*Problem to work on*
What you should output is the data below, unchanged in every character.

Segment Start: Entries supplied

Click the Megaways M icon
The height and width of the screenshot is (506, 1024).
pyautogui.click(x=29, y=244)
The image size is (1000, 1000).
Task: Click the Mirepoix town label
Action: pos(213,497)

Segment End: Entries supplied

*Task output*
Click the Megaways M icon
The height and width of the screenshot is (506, 1024).
pyautogui.click(x=29, y=244)
The image size is (1000, 1000).
Task: Click the Mirepoix town label
Action: pos(213,497)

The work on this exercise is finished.